A Polícia Federal (PF) deflagrou na manhã desta terça-feira (4) mais uma fase da Operação Sem Desconto, que apura suspeitas de lavagem de dinheiro e fraudes relacionadas a descontos indevidos em benefícios do Instituto Nacional do Seguro Social (INSS). A ação, autorizada pelo ministro do Supremo Tribunal Federal (STF) André Mendonça, resultou no cumprimento de 18 mandados de busca e apreensão no Distrito Federal e no Maranhão. Entre os investigados está o senador Weverton Rocha (PDT-MA), que, segundo a PF, teria atuado como peça central no esquema, formulando demandas, indicando beneficiários e interferindo em decisões patrimoniais.
De acordo com a PF, as investigações identificaram indícios de movimentações financeiras e patrimoniais realizadas por meio de pessoas físicas e jurídicas, contas bancárias de terceiros, estruturas empresariais e operações com valores em espécie. A representação encaminhada ao STF aponta que Weverton Rocha apareceria como responsável por “formular demandas, indicar beneficiários, cobrar pagamentos, acompanhar repasses, tratar de imóveis, orientar providências e interferir em decisões patrimoniais”.

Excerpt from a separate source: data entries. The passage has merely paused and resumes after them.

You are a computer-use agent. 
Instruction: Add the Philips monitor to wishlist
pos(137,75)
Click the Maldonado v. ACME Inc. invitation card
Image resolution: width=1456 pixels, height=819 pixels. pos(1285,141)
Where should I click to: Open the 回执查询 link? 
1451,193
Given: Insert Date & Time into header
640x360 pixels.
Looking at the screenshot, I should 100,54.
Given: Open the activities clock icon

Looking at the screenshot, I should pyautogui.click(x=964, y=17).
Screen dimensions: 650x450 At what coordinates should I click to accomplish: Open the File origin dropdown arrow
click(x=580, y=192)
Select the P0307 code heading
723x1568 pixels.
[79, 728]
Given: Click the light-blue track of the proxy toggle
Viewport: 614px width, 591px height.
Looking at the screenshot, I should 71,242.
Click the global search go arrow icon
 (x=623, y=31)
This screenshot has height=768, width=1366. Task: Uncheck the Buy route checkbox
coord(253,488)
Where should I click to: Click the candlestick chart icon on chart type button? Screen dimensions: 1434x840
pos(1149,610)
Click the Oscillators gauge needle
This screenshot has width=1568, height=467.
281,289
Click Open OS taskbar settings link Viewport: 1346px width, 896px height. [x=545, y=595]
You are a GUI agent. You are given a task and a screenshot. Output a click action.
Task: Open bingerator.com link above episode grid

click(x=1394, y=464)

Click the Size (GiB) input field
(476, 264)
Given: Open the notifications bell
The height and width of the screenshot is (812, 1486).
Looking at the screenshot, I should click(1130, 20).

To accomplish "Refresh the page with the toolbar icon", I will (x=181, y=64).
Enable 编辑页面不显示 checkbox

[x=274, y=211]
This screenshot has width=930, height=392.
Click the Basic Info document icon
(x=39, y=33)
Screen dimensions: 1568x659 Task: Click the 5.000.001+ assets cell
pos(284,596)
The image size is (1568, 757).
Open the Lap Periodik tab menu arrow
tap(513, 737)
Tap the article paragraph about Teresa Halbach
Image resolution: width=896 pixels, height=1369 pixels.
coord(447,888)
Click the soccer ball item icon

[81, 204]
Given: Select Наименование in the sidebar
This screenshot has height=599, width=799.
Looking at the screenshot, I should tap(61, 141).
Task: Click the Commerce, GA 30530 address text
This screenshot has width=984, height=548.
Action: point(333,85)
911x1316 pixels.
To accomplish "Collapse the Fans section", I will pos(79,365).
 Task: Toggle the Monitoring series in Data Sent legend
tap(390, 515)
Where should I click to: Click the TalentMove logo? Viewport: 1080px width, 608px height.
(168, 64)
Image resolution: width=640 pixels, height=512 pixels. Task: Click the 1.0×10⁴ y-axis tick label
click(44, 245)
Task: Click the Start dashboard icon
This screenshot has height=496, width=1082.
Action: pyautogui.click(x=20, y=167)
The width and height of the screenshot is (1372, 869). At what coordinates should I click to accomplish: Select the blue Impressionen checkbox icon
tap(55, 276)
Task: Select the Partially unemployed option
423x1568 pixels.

Advogado é apontado como integrante central do esquema
O advogado Willer Tomaz de Souza é apontado pela investigação como integrante central da estrutura criminosa, associada a empresas, imóveis, aeronaves, operadores financeiros e interlocutores políticos. A esposa do senador, Samya Rocha, teria recebido mais de R$ 11 milhões de empresas relacionadas a Willer Tomaz, conforme os dados coletados pela PF.
Os mandados de busca e apreensão também atingiram familiares de Weverton Rocha, empresários, operadores financeiros e escritórios de advocacia citados no inquérito. A ação ocorre em um momento de forte atuação da PF contra fraudes previdenciárias, que já resultaram em operações anteriores, como a que mirou parentes de outros políticos e advogados envolvidos em esquemas semelhantes.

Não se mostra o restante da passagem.